Blalock-Taussig operation

The Blalock‑-Taussig operation is the most commonly performed shunting operation. In patients with single ventricle, surgical mortality is less than 20%1.

Fontan repair

To avoid the long term complications of cyanosis and volume overload, later surgery involves separation of the pulmonary and systemic circulations, using the modified Fontan repair. The many variations of this repair all entail the creation of anastomoses between the systemic venous return and the pulmonary arteries, allowing its passive return to the pulmonary bed.
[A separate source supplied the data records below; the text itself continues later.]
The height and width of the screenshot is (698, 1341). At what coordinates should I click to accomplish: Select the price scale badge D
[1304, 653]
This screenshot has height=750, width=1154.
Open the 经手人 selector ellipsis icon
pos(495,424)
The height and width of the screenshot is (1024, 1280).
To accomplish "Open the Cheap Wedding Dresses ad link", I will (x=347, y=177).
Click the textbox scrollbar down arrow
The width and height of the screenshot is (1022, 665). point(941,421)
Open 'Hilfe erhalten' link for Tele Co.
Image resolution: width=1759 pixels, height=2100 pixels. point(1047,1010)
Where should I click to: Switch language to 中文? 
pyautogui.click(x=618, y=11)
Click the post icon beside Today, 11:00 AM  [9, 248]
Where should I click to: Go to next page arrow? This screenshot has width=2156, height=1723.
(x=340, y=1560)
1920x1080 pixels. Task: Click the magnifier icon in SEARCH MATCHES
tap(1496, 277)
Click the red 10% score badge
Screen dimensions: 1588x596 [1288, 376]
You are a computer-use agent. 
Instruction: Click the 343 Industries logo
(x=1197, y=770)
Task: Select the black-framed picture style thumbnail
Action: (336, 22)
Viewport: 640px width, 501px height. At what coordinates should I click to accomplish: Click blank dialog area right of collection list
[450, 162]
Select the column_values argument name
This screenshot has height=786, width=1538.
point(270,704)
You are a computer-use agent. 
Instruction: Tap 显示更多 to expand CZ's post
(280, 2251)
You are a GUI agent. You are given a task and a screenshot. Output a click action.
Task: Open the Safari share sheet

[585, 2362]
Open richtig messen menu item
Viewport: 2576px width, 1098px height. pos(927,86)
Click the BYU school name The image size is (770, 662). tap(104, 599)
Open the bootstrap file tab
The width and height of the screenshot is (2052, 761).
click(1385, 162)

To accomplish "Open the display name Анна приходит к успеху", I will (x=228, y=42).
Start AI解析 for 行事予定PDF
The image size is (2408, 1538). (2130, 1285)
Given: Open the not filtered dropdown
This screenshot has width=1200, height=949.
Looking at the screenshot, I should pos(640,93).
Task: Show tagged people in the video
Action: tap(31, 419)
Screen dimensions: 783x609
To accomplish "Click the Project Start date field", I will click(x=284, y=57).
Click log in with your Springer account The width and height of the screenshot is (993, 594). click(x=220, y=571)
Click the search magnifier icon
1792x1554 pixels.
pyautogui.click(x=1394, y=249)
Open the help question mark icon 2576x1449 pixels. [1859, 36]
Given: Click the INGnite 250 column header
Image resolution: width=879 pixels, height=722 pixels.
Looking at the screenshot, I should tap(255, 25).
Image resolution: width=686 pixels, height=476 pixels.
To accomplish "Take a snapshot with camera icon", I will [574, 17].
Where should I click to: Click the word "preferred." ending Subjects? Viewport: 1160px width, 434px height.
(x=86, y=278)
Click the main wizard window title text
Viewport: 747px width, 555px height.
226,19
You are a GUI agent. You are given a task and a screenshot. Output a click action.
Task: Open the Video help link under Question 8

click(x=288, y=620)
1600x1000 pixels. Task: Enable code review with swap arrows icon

The univentricular heart then receives only the pulmonary venous return, which is pumped to the systemic circulation. In this repair, the pulmonary bed must be a low resistance circuit, free of stenoses. Ideal candidates are those with a pulmonary arterial pressure less than 20 mm Hg, pulmonary vascular resistance less than 5 mm Hg, and normal ventricular end diastolic pressure. Long‑term complications include arrhythmias and low cardiac output1,7.

The Norwood procedure

The Norwood procedure is a series of surgeries correcting aortic outflow tract obstruction with eventual conversion to a modified Fontan repair8. Patients with significant obstruction to aortic outflow require relief of this obstruction in the neonatal period before closure of the patent ductus arteriosus. The initial surgery consists of reconstruction of the aortic outflow tract through anastomosis of the aorta and main pulmonary artery. The pulmonary blood flow is provided by a systemic to pulmonary artery shunt. If there is obstruction to blood flow through the posterior atrioventricular valve, an atrial septectomy may be performed. In subsequent surgeries during the first two years of life, cavopulmonary anastomoses are created, similar to those of the modified Fontan repair, again separating the circulations9.

The septation operation

Another option for treatment is the septation operation. This operation uses a Dacron patch to recreate an interventricular septum. The best outcomes are achieved in patients with double inlet left ventricle and an inverted rudimentary right ventricle. There must be no obstruction to pulmonary artery outflow, and the atrioventricular valves must be normal. There is a 50% mortality with this procedure1. It is technically difficult if a pulmonary artery banding has already been done, because of development of subaortic stenosis after pulmonary artery banding.

References

1. Elliott LP, Anderson RH, Bargeron LM Jr., et al:  Single ventricle or univentricular heart. In: Adams FH, Emmanouilides GC, Riemenschneider TA (eds.):  Heart disease in infants and children.  Baltimore, MD, Williams and Wilkins, 1989, pp 485‑-502.

2. Freedom RM, Smallhorn JF: Hearts with a univentricular atrioventricular connection.  In Freedom RM and Benson LN (eds.):  Neonatal heart disease.  New York: Springer Verlag, 1992, pp 497‑-521.

3.  Rosenberg HS, Donnelly WH: The cardiovascular system. In Wigglesworth JS, Singer DB (eds):  Textbook of fetal and perinatal pathology. Cambridge, Ma:  Blackwell Scientific Publications, p 716, 1991.

4.  Copel JA: Congenital anomalies, Section 5: Congenital heart disease.  In: Eden RD, Boehm FH (eds).  Assessment and care of the fetus. E. Norwalk, CT: Appleton and Lange, 1990.

5.  Freedom RM, Sondheimer H, Dische R, Rowe RD: Development of “subaortic stenosis” after pulmonary arterial banding for common ventricle.  Am J Cardiol 39:78, 1977.

6.  Jonas RA, Castaneda AR, Lang P:  Single ventricle (single‑- or double‑-inlet) complicated by subaortic stenosis:  surgical options in infancy.  Ann Thorac Surg 39:4, 1985, 361 366.

7.  Peters NS, Somerville J: Arythmias after the Fontan procedure. Br Heart J 68:199‑-204, 1992.

8. Norwood WI, Pigott JD: Recent advances in congenital cardiac surgery. Clin Perinatol 1988; 15:713‑-719.

9.  Norwood WI, Jr, Jacobs ML, Murphy JD:  Fontan procedure for hypoplastic left heart syndrome.  Ann Thorac Surg 1992; 54:1025‑-1030.

10. Allan LD: Spectrum of congenital heart disease detected echocardiographically in prenatal life. Br. Heart J 54:523‑-6, 1985.